One-step and Rapid Identification of SARS-CoV-2 using Real-Time Reverse  Transcription Loop-Mediated Isothermal Amplification (RT-LAMP)

Mohammad  Shoushtari; Mehdi  Zeinoddini; Javad  Fathi; Hani Keshavarz  Alikhani; Fatemeh  Shiekhi

doi:10.18502/ajmb.v16i1.14165

Mohammad Shoushtari Department of Virology, Pasteur Institute of Iran, Tehran, Iran
Mehdi Zeinoddini Faculty of Chemistry and Chemical Engineering, Malek Ashtar University of Technology, Tehran, Iran
Javad Fathi Department of Bacteriology and Virology, School of Medicine, Shiraz University of Medical Sciences, Shiraz, Iran
Hani Keshavarz Alikhani Department of Regenerative Medicine, Cell Science Research Center, Royan Institute for Stem Cell Biology and Technology, ACECR, Tehran, Iran
Fatemeh Shiekhi Faculty of Chemistry and Chemical Engineering, Malek Ashtar University of Technology, Tehran, Iran

DOI: https://doi.org/10.18502/ajmb.v16i1.14165

Keywords: COVID-19, Detection, LAMP Assay, Real time PCR, SARS-CoV-2

Abstract

Background: SARS-CoV-2 as the cause of novel coronavirus disease (COVID-19) is a member of the family Coronaviridea that has generated an emerging global health concern.
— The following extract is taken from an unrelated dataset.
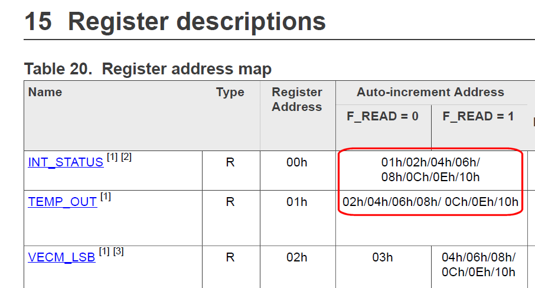Click footnote [1] next to TEMP_OUT

(x=106, y=197)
Controlling and preventing the spread of the disease requires a simple, portable, and rapid diagnostic method. Today, a standard method for detecting SARS-CoV-2 is quantitative real-time reverse transcription PCR, which is time-consuming and needs an advanced device. The aim of this study was to evaluate a faster and more cost-effective field-based testing method at the point of risk. We utilized a one-step RT-LAMP assay and developed, for the first time, a simple and rapid screening detection assay targeting the Envelope (E) gene, using specific primers.

Methods: For this, the total RNA was extracted from respiratory samples of COVID-19 infected patients and applied to one-step a RT-LAMP reaction. The LAMP products were visualized using green fluorescence (SYBR Green I). Sensitivity testing was conducted using different concentrations of the designed recombinant plasmid (TA-E) as positive control constructs. Additionally, selectivity testing was performed using the influenza H1N1 genome. Finally, the results were compared using with conventional real time RT-PCR.

Results: It was shown that the RT-LAMP assay has a sensitivity of approximately 15 ng for the E gene of SARS-CoV-2 when using extracted total RNA. Additionally, a sensitivity of 112 pg was achieved when using an artificially prepared TA-E plasmid. Accordingly, for the detection of SARS-CoV-2 infection, the RT-LAMP had high sensitivity and specificity and also could be an alternative method for real-time RT-PCR.

Conclusion: Overall, this method can be used as a portable, rapid, and easy method for detecting SARS-CoV-2 in the field and clinical laboratories.